EXERCISE DESCRIPTION: Return precisely the opening lines of the listing below, ending with the line that contains "Given: Select buyer 华泰证券深圳后海中心路证券营业部".
=== Section Start ===
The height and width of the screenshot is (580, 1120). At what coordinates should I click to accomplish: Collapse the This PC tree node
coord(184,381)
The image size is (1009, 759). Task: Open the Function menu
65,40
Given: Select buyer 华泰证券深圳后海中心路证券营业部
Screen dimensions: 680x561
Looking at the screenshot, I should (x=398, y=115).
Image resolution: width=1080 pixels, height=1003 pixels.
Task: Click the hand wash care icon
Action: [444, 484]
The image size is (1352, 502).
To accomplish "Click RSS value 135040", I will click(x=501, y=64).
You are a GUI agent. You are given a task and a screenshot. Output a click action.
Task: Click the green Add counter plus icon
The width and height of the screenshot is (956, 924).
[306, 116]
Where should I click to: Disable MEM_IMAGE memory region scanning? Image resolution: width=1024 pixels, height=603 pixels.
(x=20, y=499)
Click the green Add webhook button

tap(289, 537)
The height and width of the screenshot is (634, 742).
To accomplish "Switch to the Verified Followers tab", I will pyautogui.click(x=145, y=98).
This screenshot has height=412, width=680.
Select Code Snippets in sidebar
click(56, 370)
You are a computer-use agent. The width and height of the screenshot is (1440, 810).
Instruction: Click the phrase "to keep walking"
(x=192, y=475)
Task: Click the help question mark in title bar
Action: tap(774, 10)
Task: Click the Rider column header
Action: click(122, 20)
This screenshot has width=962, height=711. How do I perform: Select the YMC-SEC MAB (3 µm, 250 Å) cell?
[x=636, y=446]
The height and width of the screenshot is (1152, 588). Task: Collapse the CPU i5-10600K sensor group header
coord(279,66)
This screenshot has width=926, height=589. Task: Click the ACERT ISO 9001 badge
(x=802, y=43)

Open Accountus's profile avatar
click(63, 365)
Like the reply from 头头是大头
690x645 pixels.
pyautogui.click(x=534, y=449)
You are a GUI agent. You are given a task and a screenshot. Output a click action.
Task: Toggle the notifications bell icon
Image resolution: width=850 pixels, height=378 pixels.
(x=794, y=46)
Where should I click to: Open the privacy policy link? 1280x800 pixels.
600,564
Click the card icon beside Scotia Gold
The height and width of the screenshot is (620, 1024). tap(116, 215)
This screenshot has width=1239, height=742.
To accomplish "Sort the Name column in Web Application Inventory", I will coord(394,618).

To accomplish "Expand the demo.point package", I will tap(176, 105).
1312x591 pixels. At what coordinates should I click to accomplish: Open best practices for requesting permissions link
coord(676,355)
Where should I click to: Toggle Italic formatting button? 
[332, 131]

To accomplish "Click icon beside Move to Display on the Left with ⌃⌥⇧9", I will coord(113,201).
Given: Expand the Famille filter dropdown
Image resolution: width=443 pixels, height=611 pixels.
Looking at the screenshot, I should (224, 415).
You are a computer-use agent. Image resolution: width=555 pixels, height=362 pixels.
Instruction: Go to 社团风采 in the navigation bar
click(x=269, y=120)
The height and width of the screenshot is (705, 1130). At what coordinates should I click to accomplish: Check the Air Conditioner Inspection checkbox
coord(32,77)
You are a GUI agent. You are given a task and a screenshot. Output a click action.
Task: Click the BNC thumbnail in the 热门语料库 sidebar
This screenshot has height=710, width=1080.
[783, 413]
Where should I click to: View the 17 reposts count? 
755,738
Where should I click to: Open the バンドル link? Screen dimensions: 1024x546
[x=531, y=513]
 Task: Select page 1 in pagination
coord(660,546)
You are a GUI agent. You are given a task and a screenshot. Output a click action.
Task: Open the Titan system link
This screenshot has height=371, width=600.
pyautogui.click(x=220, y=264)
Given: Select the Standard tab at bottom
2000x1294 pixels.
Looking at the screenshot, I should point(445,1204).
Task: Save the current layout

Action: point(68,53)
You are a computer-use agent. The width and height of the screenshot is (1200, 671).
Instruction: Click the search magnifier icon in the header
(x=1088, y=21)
=== Section End ===
RESULT FOR THIS TASK:
The height and width of the screenshot is (580, 1120). At what coordinates should I click to accomplish: Collapse the This PC tree node
coord(184,381)
The image size is (1009, 759). Task: Open the Function menu
65,40
Given: Select buyer 华泰证券深圳后海中心路证券营业部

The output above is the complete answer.